Acknowledging that the deaths were “unfortunate” and denying prisoners’ claims that they were kicked and beaten by U.S. forces, Rumsfeld explained that military action in Afghanistan is sometimes “untidy.”
But it would be incorrect to characterize that military action as an unfortunate part of war. Upon the overthrow of the Taliban regime and the installation of a new government friendly to the United States, the U.S. government’s role in Afghanistan was converted from one of a war combatant to one of a domestic police force, either as an agent of the new Afghan government or as an independent police force operating with the jurisdiction of a foreign nation.
That is, under the newly installed Afghan regime, the U.S. government’s role in seeking suspected terrorists in Afghanistan as part of its “war on terrorism,” including the most recent action in which several U.S. servicemen have been killed or wounded, is no different in principle from its role in seeking suspected drug dealers in Peru as part of its “war on drugs.”
There is one big difference, however, between operations in which federal police are seeking suspected criminals overseas and those carried out here in the United States: In overseas police operations, U.S. forces are not constrained by the U.S. Constitution and specifically by the due process provisions of the Bill of Rights, as they are when seeking suspected criminals here in the United States.
That lack of constitutional constraint enables U.S. police forces operating overseas to shoot or bomb first and ask questions later when trying to apprehend those they “know” are guilty—such as the innocent missionary and her child who were mistakenly killed in Peru last year as part of the U.S. government’s “war on drugs” and the innocent people mistakenly killed in Afghanistan as part of its “war on terrorism.”
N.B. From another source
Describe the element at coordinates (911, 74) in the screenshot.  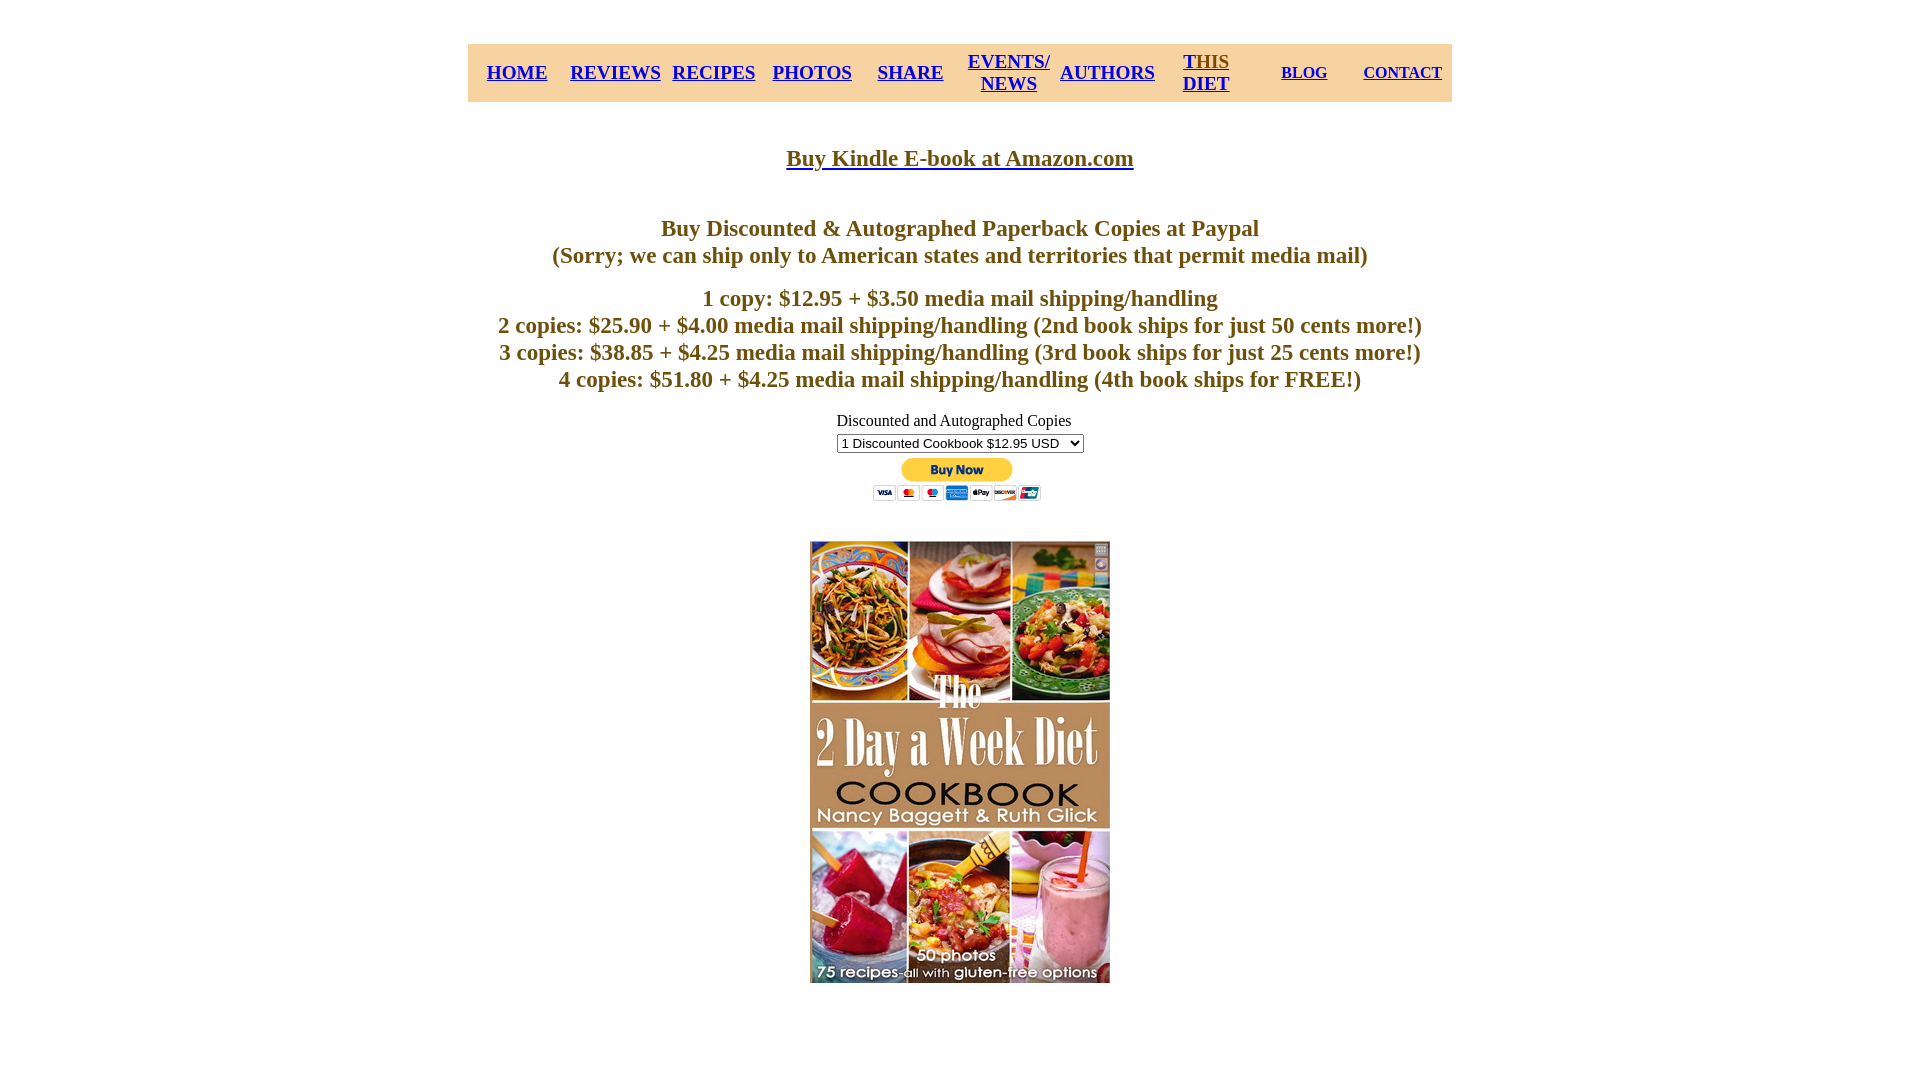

So while it’s true that warfare is sometimes untidy, as Secretary Rumsfeld says it’s also true that police work is sometimes untidy, especially when the police are operating outside the constraints our Founders placed on them when they are trying to apprehend suspected criminals.
When our Founders proposed the Constitution (and the new federal government) to the American people in 1787, many people objected that the document did not contain express guarantees of due process of law and protection of fundamental liberties. Those who advocated the adoption of the Constitution responded that there was nothing to fear because the powers of federal officials would be limited to those enumerated in the original document. Since those powers didn’t include the power to deprive a person of fundamental liberties or due process of law, their argument went, there was no reason to have an express prohibition on the exercise of such power.
That wasn’t good enough for the American people. They understood the nature of government and they knew their history. They knew that the federal government would inevitably attract people who, even with the best of intentions, would run roughshod over their liberties if there were no express constitutional provisions prohibiting them from doing so.
How right our ancestors turned out to be! When we see how our federal police today operate when they are not constrained by the Constitution, we are able to more deeply appreciate the wisdom of our ancestors in insisting on the protections outlined in the Bill of Rights as a condition for permitting the federal government to come into existence.